Someone screamed. Someone ran. Someone tried to pray and found the words slipping away.

"Beast!" the priest gasped, clutching his chest.

Seraphaine stepped closer to Caelum, her presence aligning with his. The Veinscript along their throats pulsed faintly, synchronized.

"This is where they scatter," she murmured.

"Yes," he agreed. "Or they try to be brave."

A bolt flew from the crowd.

Caelum did not deflect it.

It stopped midair.

Blood thickened in the archer's arms, muscles locking as his own veins betrayed him. The bolt dropped harmlessly to the dirt.

Silence followed—heavy, stunned.

Seraphaine leaned close to Caelum, her voice low enough only he could hear.

"We shouldn't stay."

"No," he said. "We shouldn't."

He turned to the girl.

"Run," he told her.

She hesitated.

Seraphaine knelt, cutting her bonds with a quick flick of her blade, blood feeding steel briefly.

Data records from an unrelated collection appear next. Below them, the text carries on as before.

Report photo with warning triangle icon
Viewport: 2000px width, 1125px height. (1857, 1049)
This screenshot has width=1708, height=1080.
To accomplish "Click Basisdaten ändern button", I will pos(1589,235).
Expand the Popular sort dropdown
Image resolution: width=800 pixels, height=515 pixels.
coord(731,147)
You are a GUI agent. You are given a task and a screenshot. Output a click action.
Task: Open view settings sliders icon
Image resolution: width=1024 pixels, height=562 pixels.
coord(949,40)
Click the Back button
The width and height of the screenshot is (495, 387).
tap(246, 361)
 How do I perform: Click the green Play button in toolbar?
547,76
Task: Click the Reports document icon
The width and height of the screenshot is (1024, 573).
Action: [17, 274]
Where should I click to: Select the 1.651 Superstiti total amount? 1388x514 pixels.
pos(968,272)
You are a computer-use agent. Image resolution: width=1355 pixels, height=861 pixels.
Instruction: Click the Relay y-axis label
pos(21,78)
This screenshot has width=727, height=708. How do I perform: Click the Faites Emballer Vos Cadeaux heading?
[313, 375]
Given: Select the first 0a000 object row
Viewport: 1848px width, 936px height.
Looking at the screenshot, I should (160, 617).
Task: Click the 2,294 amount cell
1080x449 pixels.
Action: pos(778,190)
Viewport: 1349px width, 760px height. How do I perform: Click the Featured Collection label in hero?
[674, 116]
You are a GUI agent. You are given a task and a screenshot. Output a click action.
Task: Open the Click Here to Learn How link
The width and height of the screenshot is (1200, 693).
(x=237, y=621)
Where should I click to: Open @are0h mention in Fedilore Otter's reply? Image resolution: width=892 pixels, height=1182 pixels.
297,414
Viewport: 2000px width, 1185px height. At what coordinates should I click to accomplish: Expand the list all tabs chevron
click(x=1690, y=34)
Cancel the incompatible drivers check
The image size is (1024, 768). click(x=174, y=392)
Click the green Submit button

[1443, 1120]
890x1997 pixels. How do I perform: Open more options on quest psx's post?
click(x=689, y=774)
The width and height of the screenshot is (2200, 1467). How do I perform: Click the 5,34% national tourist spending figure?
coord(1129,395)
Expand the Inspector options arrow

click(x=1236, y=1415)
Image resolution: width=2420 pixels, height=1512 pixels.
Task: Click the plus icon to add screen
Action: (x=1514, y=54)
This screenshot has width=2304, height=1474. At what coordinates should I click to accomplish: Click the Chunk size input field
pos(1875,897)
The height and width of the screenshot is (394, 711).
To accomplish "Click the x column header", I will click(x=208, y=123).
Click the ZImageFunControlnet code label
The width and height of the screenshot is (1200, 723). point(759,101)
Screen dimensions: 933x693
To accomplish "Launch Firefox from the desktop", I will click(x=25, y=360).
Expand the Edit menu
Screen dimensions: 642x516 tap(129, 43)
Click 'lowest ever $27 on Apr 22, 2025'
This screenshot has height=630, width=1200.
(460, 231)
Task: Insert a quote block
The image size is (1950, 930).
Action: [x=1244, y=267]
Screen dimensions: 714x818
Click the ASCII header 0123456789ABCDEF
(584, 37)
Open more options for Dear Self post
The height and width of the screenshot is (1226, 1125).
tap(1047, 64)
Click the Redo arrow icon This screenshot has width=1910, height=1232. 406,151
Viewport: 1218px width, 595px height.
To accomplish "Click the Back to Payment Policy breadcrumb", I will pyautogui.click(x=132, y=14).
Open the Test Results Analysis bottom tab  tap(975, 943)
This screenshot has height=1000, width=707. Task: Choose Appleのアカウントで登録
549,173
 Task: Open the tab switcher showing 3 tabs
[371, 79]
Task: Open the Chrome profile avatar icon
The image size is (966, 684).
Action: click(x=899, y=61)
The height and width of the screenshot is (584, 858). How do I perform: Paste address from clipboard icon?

"Run," she repeated. "And forget us."

The girl ran.

The crowd surged—not toward the pyre, but away from it.

Caelum and Seraphaine did not chase.

They stepped back as one, retreating toward the treeline as panic overtook conviction. By the time the first brave soul thought to pursue, the square was already emptying.

In the forest, shadows welcomed them.

Seraphaine paused, breath steady. "They'll hunt us now."

"Yes."

"They'll bring better men."

"Yes."

She smiled faintly. "Good."

They moved deeper into the trees.

When the village lights faded completely, Seraphaine stopped and turned away from Caelum.

He did the same.

The Red Mimesis took her first.

Her form folded inward, bones reshaping with quiet inevitability, blood memory rewriting flesh. Wings unfurled where arms had been, blackened like dried blood. A raven took her place, eyes gleaming red before it launched silently into the air.

Caelum waited.

Then his blood answered.

Silver hair vanished beneath pale fur. Limbs lengthened, spine realigning into the lean, powerful shape of a wolf. Red eyes burned briefly before dimming, presence fading.

Two hunters vanished into the night.

Behind them, the village smoldered—fires unlit, prayers unanswered.

And somewhere far away, something ancient took note.